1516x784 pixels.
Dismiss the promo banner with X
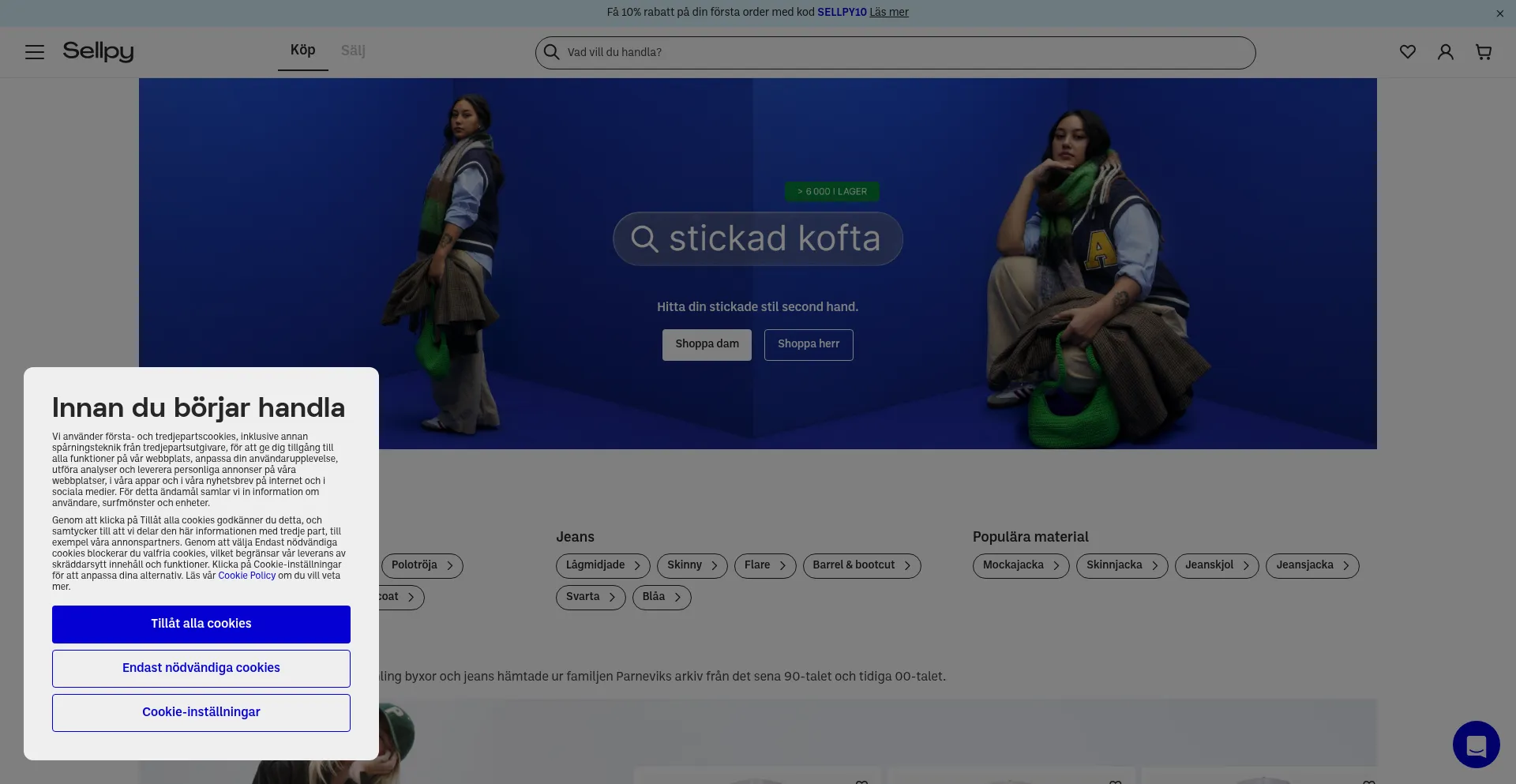tap(1499, 13)
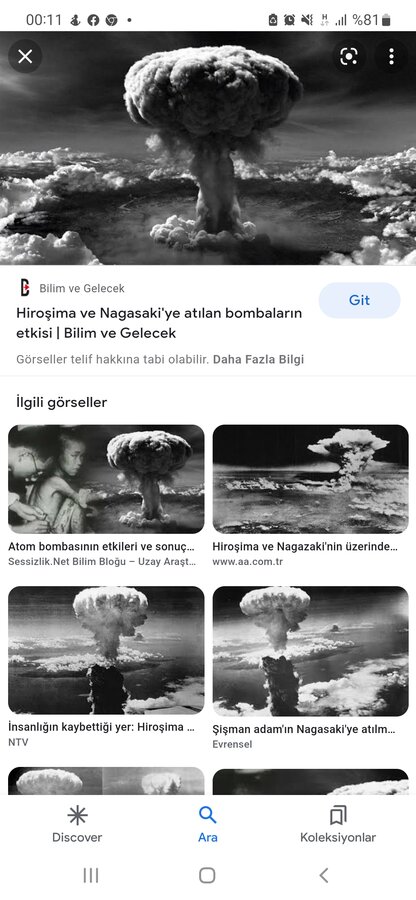Tap Şişman adam'ın Nagasaki'ye caption text
Image resolution: width=416 pixels, height=900 pixels.
[304, 730]
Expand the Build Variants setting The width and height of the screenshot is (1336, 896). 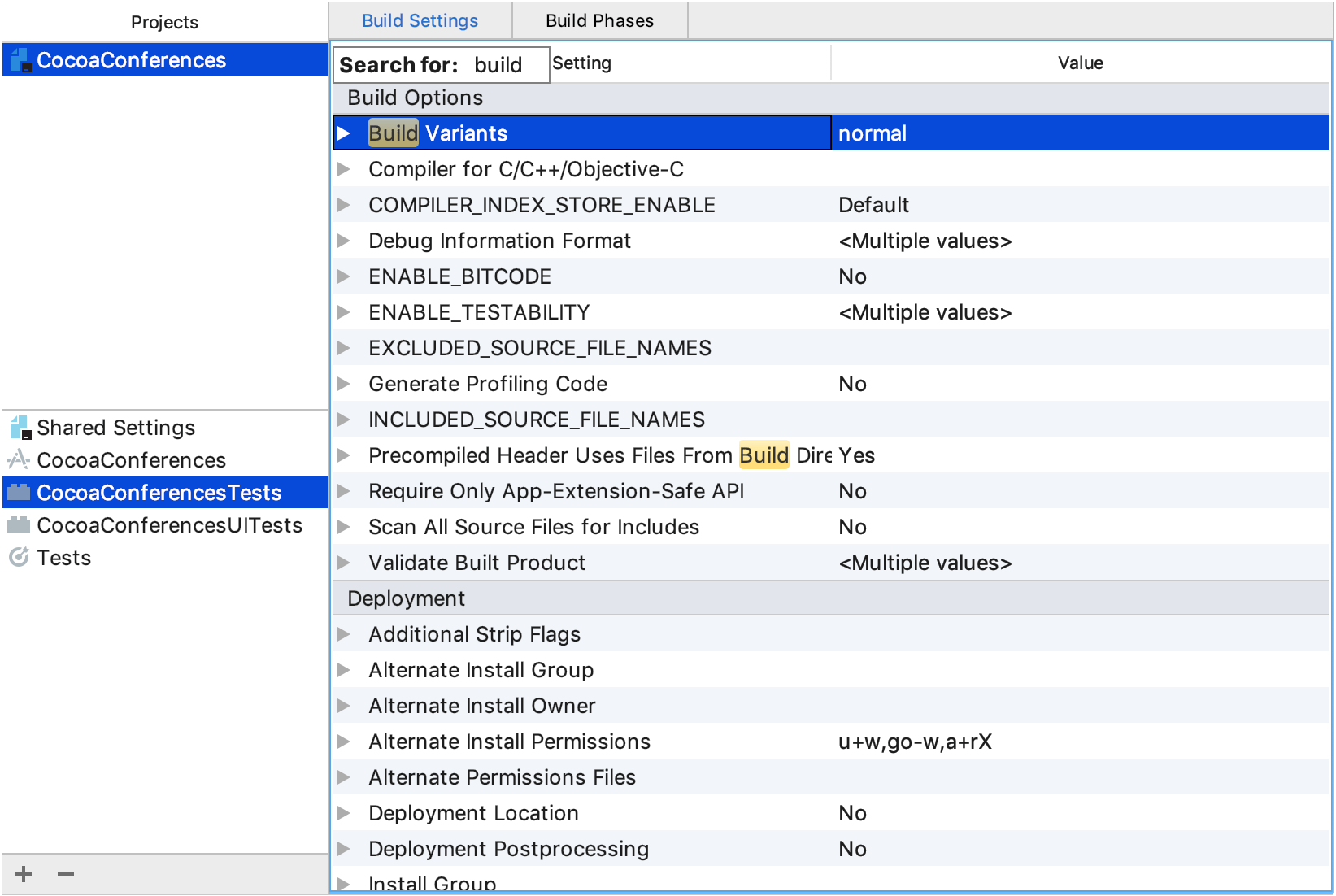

◆ ◆ ◆ ◆

What the task asks —
Each record has to be set down verbatim, and the pictures must not appear in the copy.

Answer for the task —
1516x784 pixels.
Dismiss the promo banner with X
tap(1499, 13)
Tap Şişman adam'ın Nagasaki'ye caption text
Image resolution: width=416 pixels, height=900 pixels.
[304, 730]
Expand the Build Variants setting The width and height of the screenshot is (1336, 896). 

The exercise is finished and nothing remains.